4. Running in the background
Scrapyd is a pure Python project, which can be called directly to run here. To keep the program running in the background, Linux and Mac can use the following command:
(scrapyd > /dev/null &)
In this way, Scrapyd will continue to run in the background, and the console output will be ignored directly. Of course, if you want to record the output log, you can modify the output target, such as:
(scrapyd > ~/scrapyd.log &)
At this point, the running results of Scrapyd will be output to the ~/scrapyd.log file.
Of course, you can also use tools such as screen, tmux, supervisor, etc. to implement process daemon.
After running, you can access the Web UI on port 6800 of the browser, from which you can see the current Scrapyd running tasks, logs, etc., as shown in Figure 1.
Of course, a better way to run Scrapyd is to use the Supervisor daemon, if you are interested, you can refer to: http://supervisord.org/ .

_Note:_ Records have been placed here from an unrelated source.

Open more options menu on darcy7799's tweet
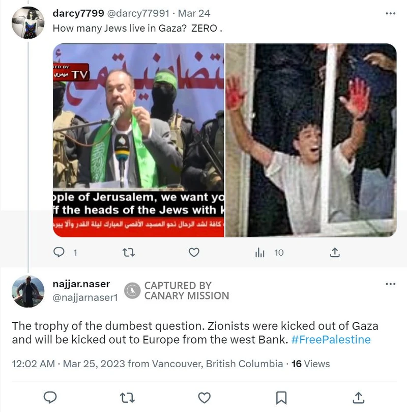Image resolution: width=407 pixels, height=412 pixels. pos(391,13)
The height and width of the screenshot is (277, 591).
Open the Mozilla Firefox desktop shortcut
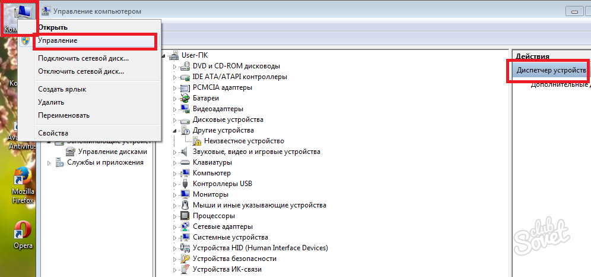pyautogui.click(x=23, y=178)
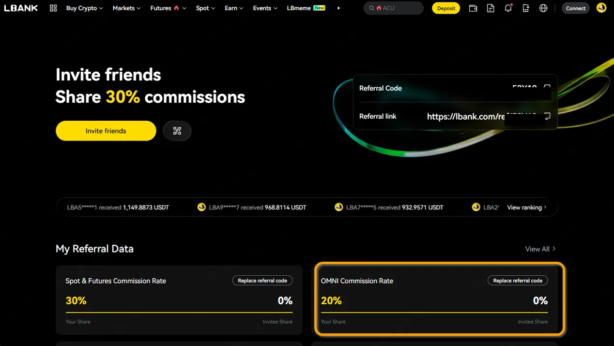Open the apps grid menu icon
Screen dimensions: 614x346
(53, 8)
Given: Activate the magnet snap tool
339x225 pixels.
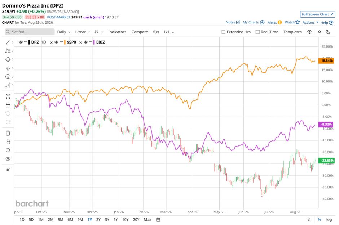Looking at the screenshot, I should 8,96.
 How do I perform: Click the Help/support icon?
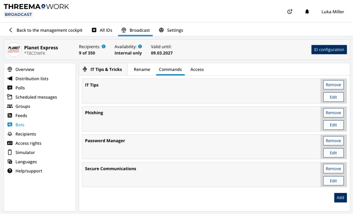click(10, 171)
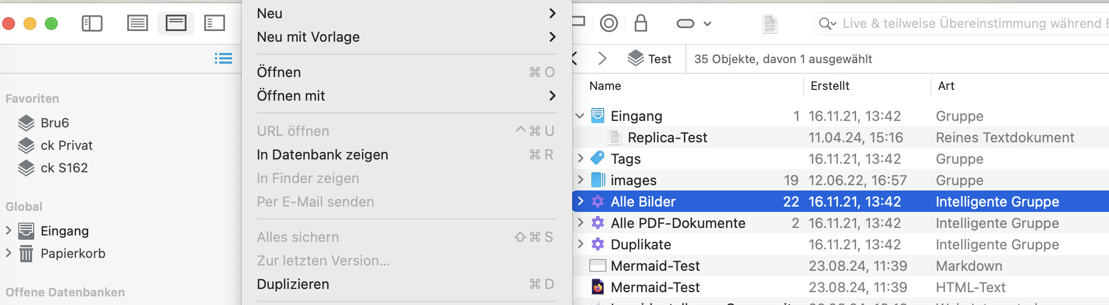The width and height of the screenshot is (1109, 305).
Task: Choose Duplizieren from the menu
Action: (293, 284)
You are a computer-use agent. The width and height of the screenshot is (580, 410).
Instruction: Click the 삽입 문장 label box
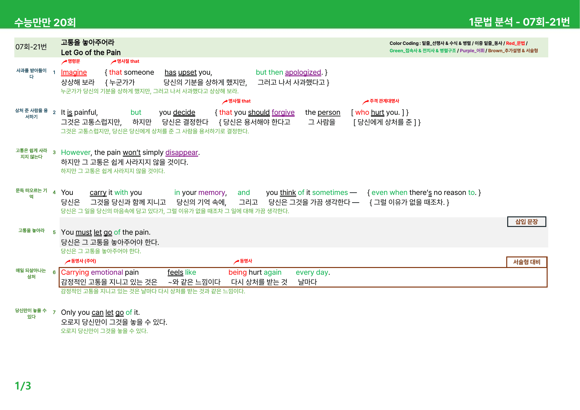pyautogui.click(x=526, y=222)
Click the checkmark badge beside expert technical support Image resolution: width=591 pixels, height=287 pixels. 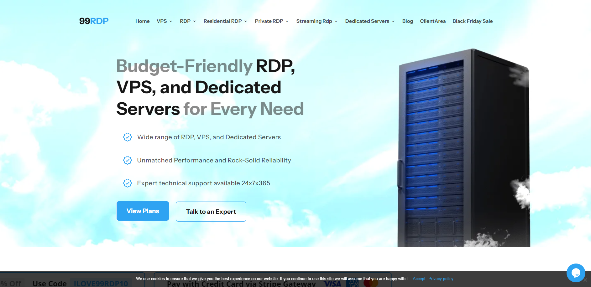(x=128, y=183)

In addition, Scrapyd also supports Docker, and we will introduce how to make and run Scrapyd Docker images later.
5. Access Authentication
Once configured, both Scrapyd and its interface are publicly accessible. If you want to configure access authentication, you can use Nginx as a reverse proxy, where you need to install the Nginx server first.
Here is an example of Ubuntu, the installation command is as follows:
sudo apt-get install nginx
Then modify the Nginx configuration file nginx.conf and add the following configuration:
http { server { listen 6801; location / { proxy_pass http://127.0.0.1:6800/; auth_basic "Restricted"; auth_basic_user_file /etc/nginx/conf.d/.htpasswd; } } }
这里使用的用户名和密码配置放置在/etc/nginx/conf.d目录下,我们需要使用htpasswd
命令创建。例如,创建一个用户名为admin的文件,命令如下:
htpasswd -c .htpasswd admin
接着就会提示我们输入密码,输入两次之后,就会生成密码文件。此时查看这个文件的内容:
cat .htpasswd admin:5ZBxQr0rCqwbc
配置完成后,重启一下Nginx服务,运行如下命令:
sudo nginx -s reload
这样就成功配置了Scrapyd的访问认证了。